(Records from a collection)
####################

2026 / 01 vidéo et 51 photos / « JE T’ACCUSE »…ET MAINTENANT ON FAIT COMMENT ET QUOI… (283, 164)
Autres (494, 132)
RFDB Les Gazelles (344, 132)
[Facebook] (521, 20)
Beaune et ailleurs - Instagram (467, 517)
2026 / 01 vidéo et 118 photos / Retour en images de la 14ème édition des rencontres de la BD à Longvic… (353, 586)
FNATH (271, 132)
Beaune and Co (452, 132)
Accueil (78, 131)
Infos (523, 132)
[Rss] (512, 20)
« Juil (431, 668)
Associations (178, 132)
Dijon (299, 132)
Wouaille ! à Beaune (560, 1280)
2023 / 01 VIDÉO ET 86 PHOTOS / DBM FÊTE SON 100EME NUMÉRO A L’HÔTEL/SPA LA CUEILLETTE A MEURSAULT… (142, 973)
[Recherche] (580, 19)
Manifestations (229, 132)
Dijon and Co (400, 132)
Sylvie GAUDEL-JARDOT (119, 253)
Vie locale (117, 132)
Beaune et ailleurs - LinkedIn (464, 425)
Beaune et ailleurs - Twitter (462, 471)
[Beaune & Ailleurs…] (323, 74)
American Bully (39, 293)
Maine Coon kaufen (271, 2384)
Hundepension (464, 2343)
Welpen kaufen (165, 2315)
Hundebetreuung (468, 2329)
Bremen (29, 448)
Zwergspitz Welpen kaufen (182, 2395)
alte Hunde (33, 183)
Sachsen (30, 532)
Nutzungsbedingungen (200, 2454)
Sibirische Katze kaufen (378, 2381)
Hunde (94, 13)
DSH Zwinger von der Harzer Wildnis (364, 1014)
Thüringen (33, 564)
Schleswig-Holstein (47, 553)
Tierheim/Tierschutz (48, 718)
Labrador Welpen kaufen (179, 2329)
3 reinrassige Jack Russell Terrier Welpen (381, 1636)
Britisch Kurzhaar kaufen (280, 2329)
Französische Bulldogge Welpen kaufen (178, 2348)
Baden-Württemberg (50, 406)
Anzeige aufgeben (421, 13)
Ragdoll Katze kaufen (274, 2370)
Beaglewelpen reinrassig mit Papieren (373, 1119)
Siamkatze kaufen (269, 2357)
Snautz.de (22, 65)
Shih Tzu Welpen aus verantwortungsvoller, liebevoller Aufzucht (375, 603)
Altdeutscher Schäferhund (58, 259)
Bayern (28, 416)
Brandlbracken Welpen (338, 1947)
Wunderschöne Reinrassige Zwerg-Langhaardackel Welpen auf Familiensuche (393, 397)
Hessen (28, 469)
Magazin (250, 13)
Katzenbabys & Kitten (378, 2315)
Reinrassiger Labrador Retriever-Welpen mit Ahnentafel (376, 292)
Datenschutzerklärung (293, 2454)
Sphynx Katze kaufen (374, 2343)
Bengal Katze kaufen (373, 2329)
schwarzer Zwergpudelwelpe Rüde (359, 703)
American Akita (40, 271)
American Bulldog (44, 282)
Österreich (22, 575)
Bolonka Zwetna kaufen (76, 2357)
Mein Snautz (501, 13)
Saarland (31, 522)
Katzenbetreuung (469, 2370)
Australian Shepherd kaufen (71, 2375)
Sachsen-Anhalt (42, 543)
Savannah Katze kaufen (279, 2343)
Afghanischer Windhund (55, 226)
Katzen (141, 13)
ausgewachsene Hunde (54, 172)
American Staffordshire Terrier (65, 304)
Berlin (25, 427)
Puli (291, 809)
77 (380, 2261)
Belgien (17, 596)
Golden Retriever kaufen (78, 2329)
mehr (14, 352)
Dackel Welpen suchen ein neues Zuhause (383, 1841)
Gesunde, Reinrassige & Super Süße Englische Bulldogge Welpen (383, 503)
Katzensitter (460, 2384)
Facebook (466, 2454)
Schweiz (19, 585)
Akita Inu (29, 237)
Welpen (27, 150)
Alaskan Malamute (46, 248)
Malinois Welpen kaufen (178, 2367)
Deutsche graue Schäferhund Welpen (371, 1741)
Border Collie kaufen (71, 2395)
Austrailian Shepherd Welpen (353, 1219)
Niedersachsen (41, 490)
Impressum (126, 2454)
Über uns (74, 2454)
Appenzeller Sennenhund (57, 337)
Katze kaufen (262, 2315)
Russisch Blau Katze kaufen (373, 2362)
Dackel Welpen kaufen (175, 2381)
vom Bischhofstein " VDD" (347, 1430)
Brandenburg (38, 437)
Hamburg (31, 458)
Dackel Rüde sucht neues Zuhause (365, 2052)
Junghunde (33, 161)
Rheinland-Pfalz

####################

§ EXERCISE: Every line in the data above that contains the word "neues" should be copied.

§ RESPONSE AREA:
Dackel Welpen suchen ein neues Zuhause (383, 1841)
Dackel Rüde sucht neues Zuhause (365, 2052)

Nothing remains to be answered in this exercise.